Stated task
Reproduce every one of the following records word for word, line by line.

Supplied material
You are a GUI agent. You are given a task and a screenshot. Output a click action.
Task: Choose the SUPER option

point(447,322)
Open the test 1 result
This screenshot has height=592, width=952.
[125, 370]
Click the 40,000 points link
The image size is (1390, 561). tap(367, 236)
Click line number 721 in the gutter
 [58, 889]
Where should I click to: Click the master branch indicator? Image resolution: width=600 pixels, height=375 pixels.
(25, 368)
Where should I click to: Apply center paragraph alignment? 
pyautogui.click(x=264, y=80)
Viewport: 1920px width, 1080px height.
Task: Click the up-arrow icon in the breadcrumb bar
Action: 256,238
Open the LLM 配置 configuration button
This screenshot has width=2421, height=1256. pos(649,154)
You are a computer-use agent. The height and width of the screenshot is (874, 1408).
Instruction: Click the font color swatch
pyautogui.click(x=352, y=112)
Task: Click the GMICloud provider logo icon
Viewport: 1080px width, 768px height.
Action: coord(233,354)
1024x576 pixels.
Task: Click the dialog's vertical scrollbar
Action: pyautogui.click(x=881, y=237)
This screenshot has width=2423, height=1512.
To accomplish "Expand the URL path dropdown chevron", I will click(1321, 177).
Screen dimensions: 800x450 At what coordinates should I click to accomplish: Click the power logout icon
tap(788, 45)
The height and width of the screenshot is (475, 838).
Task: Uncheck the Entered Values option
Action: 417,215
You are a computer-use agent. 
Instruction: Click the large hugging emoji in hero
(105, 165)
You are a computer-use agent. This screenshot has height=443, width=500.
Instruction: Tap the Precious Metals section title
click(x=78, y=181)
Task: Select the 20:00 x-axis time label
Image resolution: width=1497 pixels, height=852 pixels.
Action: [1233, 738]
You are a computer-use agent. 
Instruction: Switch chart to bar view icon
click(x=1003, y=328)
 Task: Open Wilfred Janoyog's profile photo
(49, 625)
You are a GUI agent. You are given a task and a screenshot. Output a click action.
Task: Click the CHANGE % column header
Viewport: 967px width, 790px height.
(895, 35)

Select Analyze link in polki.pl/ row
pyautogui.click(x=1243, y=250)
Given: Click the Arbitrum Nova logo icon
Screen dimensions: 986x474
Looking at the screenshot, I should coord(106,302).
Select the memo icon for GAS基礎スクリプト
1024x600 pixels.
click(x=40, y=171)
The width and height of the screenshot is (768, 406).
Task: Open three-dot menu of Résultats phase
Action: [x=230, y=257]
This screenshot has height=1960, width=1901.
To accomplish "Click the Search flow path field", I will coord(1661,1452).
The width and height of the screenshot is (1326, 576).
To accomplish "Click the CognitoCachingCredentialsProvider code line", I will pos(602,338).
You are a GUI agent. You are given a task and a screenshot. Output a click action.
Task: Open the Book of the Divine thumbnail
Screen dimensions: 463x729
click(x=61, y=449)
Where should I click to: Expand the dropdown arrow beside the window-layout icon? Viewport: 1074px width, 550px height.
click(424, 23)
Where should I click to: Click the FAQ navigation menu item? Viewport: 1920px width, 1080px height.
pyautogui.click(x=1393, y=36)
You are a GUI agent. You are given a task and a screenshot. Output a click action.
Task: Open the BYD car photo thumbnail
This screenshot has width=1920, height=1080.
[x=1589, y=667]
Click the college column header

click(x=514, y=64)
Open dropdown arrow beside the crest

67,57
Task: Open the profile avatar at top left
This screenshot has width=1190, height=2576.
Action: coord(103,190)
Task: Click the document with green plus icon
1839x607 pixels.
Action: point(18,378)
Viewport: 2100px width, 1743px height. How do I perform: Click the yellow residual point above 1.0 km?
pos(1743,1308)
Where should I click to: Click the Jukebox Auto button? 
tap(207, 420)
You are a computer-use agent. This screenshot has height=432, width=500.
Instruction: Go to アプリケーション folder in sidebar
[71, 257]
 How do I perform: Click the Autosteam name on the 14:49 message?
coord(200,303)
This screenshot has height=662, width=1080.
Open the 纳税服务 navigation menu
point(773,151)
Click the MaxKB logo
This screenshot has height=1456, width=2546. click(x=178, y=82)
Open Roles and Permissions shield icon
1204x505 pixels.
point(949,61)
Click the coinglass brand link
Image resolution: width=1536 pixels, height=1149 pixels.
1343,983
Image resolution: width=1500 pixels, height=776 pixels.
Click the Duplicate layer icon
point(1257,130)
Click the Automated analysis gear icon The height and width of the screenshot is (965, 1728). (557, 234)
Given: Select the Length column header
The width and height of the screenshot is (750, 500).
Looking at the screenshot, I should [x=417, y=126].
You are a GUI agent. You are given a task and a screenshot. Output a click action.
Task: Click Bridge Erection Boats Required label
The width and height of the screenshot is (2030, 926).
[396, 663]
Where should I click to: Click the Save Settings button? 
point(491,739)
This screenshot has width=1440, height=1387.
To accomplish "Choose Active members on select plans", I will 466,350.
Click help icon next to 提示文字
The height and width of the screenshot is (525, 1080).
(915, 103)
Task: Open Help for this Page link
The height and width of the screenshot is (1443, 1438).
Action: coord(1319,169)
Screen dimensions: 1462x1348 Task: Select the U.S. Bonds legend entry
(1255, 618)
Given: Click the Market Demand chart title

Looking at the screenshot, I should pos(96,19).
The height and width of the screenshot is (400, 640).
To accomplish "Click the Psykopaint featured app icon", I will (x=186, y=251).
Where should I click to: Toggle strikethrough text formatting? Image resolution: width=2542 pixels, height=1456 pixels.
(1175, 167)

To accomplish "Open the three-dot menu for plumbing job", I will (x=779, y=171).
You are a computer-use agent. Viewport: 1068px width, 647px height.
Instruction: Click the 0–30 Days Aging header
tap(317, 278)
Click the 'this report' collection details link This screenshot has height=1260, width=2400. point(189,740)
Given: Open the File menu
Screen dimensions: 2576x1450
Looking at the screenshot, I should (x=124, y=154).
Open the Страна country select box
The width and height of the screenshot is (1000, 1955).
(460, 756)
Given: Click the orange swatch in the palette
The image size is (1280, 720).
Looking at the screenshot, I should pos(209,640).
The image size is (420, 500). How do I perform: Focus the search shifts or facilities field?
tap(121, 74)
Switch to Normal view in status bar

Response to the exercise
You are a GUI agent. You are given a task and a screenshot. Output a click action.
Task: Choose the SUPER option

point(447,322)
Open the test 1 result
This screenshot has height=592, width=952.
[125, 370]
Click the 40,000 points link
The image size is (1390, 561). tap(367, 236)
Click line number 721 in the gutter
 [58, 889]
Where should I click to: Click the master branch indicator? Image resolution: width=600 pixels, height=375 pixels.
(25, 368)
Where should I click to: Apply center paragraph alignment? 
pyautogui.click(x=264, y=80)
Viewport: 1920px width, 1080px height.
Task: Click the up-arrow icon in the breadcrumb bar
Action: 256,238
Open the LLM 配置 configuration button
This screenshot has width=2421, height=1256. pos(649,154)
You are a computer-use agent. The height and width of the screenshot is (874, 1408).
Instruction: Click the font color swatch
pyautogui.click(x=352, y=112)
Task: Click the GMICloud provider logo icon
Viewport: 1080px width, 768px height.
Action: coord(233,354)
1024x576 pixels.
Task: Click the dialog's vertical scrollbar
Action: pyautogui.click(x=881, y=237)
This screenshot has width=2423, height=1512.
To accomplish "Expand the URL path dropdown chevron", I will click(1321, 177).
Screen dimensions: 800x450 At what coordinates should I click to accomplish: Click the power logout icon
tap(788, 45)
The height and width of the screenshot is (475, 838).
Task: Uncheck the Entered Values option
Action: 417,215
You are a computer-use agent. 
Instruction: Click the large hugging emoji in hero
(105, 165)
You are a computer-use agent. This screenshot has height=443, width=500.
Instruction: Tap the Precious Metals section title
click(x=78, y=181)
Task: Select the 20:00 x-axis time label
Image resolution: width=1497 pixels, height=852 pixels.
Action: [1233, 738]
You are a computer-use agent. 
Instruction: Switch chart to bar view icon
click(x=1003, y=328)
 Task: Open Wilfred Janoyog's profile photo
(49, 625)
You are a GUI agent. You are given a task and a screenshot. Output a click action.
Task: Click the CHANGE % column header
Viewport: 967px width, 790px height.
(895, 35)

Select Analyze link in polki.pl/ row
pyautogui.click(x=1243, y=250)
Given: Click the Arbitrum Nova logo icon
Screen dimensions: 986x474
Looking at the screenshot, I should coord(106,302).
Select the memo icon for GAS基礎スクリプト
1024x600 pixels.
click(x=40, y=171)
The width and height of the screenshot is (768, 406).
Task: Open three-dot menu of Résultats phase
Action: [x=230, y=257]
This screenshot has height=1960, width=1901.
To accomplish "Click the Search flow path field", I will coord(1661,1452).
The width and height of the screenshot is (1326, 576).
To accomplish "Click the CognitoCachingCredentialsProvider code line", I will pos(602,338).
You are a GUI agent. You are given a task and a screenshot. Output a click action.
Task: Open the Book of the Divine thumbnail
Screen dimensions: 463x729
click(x=61, y=449)
Where should I click to: Expand the dropdown arrow beside the window-layout icon? Viewport: 1074px width, 550px height.
click(424, 23)
Where should I click to: Click the FAQ navigation menu item? Viewport: 1920px width, 1080px height.
pyautogui.click(x=1393, y=36)
You are a GUI agent. You are given a task and a screenshot. Output a click action.
Task: Open the BYD car photo thumbnail
This screenshot has width=1920, height=1080.
[x=1589, y=667]
Click the college column header

click(x=514, y=64)
Open dropdown arrow beside the crest

67,57
Task: Open the profile avatar at top left
This screenshot has width=1190, height=2576.
Action: coord(103,190)
Task: Click the document with green plus icon
1839x607 pixels.
Action: point(18,378)
Viewport: 2100px width, 1743px height. How do I perform: Click the yellow residual point above 1.0 km?
pos(1743,1308)
Where should I click to: Click the Jukebox Auto button? 
tap(207, 420)
You are a computer-use agent. This screenshot has height=432, width=500.
Instruction: Go to アプリケーション folder in sidebar
[71, 257]
 How do I perform: Click the Autosteam name on the 14:49 message?
coord(200,303)
This screenshot has height=662, width=1080.
Open the 纳税服务 navigation menu
point(773,151)
Click the MaxKB logo
This screenshot has height=1456, width=2546. click(x=178, y=82)
Open Roles and Permissions shield icon
1204x505 pixels.
point(949,61)
Click the coinglass brand link
Image resolution: width=1536 pixels, height=1149 pixels.
1343,983
Image resolution: width=1500 pixels, height=776 pixels.
Click the Duplicate layer icon
point(1257,130)
Click the Automated analysis gear icon The height and width of the screenshot is (965, 1728). (557, 234)
Given: Select the Length column header
The width and height of the screenshot is (750, 500).
Looking at the screenshot, I should [x=417, y=126].
You are a GUI agent. You are given a task and a screenshot. Output a click action.
Task: Click Bridge Erection Boats Required label
The width and height of the screenshot is (2030, 926).
[396, 663]
Where should I click to: Click the Save Settings button? 
point(491,739)
This screenshot has width=1440, height=1387.
To accomplish "Choose Active members on select plans", I will 466,350.
Click help icon next to 提示文字
The height and width of the screenshot is (525, 1080).
(915, 103)
Task: Open Help for this Page link
The height and width of the screenshot is (1443, 1438).
Action: coord(1319,169)
Screen dimensions: 1462x1348 Task: Select the U.S. Bonds legend entry
(1255, 618)
Given: Click the Market Demand chart title

Looking at the screenshot, I should pos(96,19).
The height and width of the screenshot is (400, 640).
To accomplish "Click the Psykopaint featured app icon", I will (x=186, y=251).
Where should I click to: Toggle strikethrough text formatting? Image resolution: width=2542 pixels, height=1456 pixels.
(1175, 167)

To accomplish "Open the three-dot menu for plumbing job", I will (x=779, y=171).
You are a computer-use agent. Viewport: 1068px width, 647px height.
Instruction: Click the 0–30 Days Aging header
tap(317, 278)
Click the 'this report' collection details link This screenshot has height=1260, width=2400. point(189,740)
Given: Open the File menu
Screen dimensions: 2576x1450
Looking at the screenshot, I should (x=124, y=154).
Open the Страна country select box
The width and height of the screenshot is (1000, 1955).
(460, 756)
Given: Click the orange swatch in the palette
The image size is (1280, 720).
Looking at the screenshot, I should pos(209,640).
The image size is (420, 500). How do I perform: Focus the search shifts or facilities field?
tap(121, 74)
Switch to Normal view in status bar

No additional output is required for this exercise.